Revan menatap lurus ke depan. “Aku akan lakukan apa pun untuk menepati janji itu. Bahkan jika kamu membenciku selamanya.”
Aruna menggenggam tangannya. “Aku tidak membencimu. Aku hanya... belum bisa mencintai siapa pun lagi.”
“Tidak apa-apa,” jawab Revan. “Yang penting kamu tidak sendiri.”
Hari yang seharusnya menjadi hari pernikahan Aruna dan Rio akhirnya datang. Tapi bukan Rio yang berdiri di pelaminan. Revan-lah yang kini berada di sisi Aruna, dalam sunyi yang dipenuhi rasa kehilangan.
Tidak ada pesta besar. Hanya upacara kecil di kantor catatan sipil. Aruna mengenakan gaun yang awalnya ia pilih untuk menikahi Rio. Revan berdiri di sisinya dalam diam, hatinya hancur namun penuh tanggung jawab.
“Apakah kamu bersedia menikahi Revan?” tanya petugas.
Aruna mengangguk pelan, air matanya menetes. “Aku bersedia… untuk menjalankan janji yang belum selesai.”
Revan menatapnya dengan ketulusan yang tak pernah ia tunjukkan sebelumnya. “Aku bersedia.

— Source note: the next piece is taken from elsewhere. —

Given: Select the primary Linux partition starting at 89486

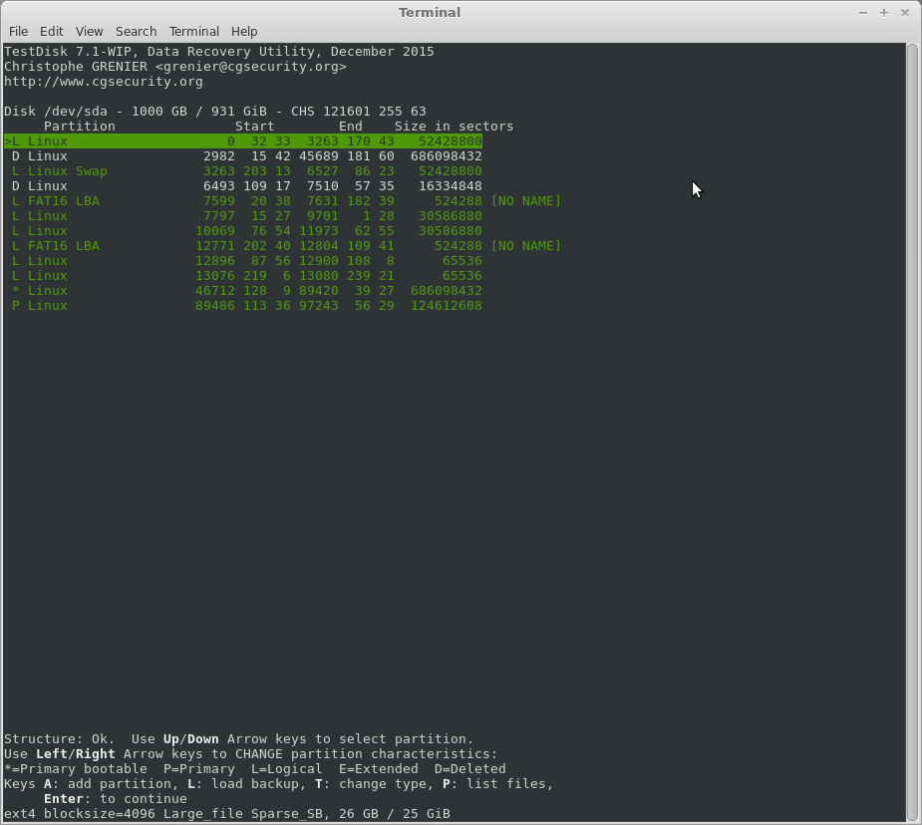Looking at the screenshot, I should [243, 306].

Dan aku akan menjaganya… bukan hanya karena janji. Tapi karena sekarang aku mencintainya.”
Malam harinya, di rumah baru yang awalnya disiapkan Rio untuk memulai kehidupan bersama Aruna, Revan memutuskan tidur di kamar tamu.

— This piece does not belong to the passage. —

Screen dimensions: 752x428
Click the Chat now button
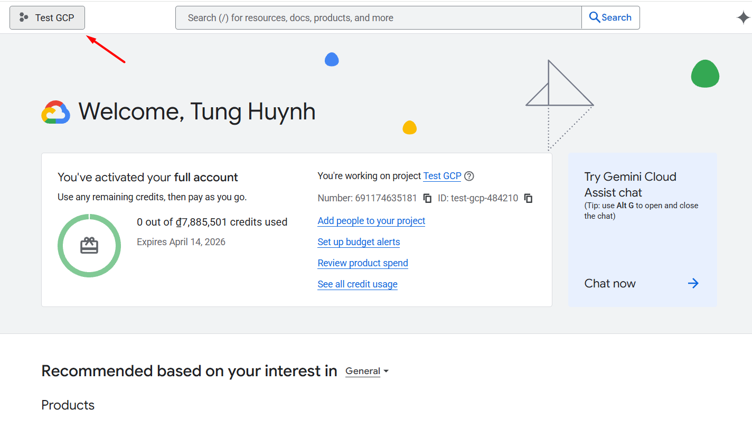coord(610,283)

Namun sebelum ia masuk, Aruna memanggil dari ambang pintu.
“Revan... terima kasih.”
Revan berbalik. “Untuk apa?”
“Untuk tidak pergi... di saat semua orang bisa saja memilih menjauh.”
Revan tersenyum tipis. “Aku pergi sekali, Aruna. Kali ini… aku bertahan.”
Aruna menunduk. “Aku belum bisa membalas cintamu. Tapi... aku bersedia berjalan bersama. Pelan-pelan.”
Revan menatapnya. “Itu cukup. Lebih dari cukup.”
Dan malam itu, dua orang dengan luka yang sama belajar menerima takdir yang dipenuhi kehilangan. Bukan karena cinta datang begitu saja, tetapi karena cinta yang baru sedang tumbuh... dari janji yang ditinggalkan seseorang yang mereka cintai bersama.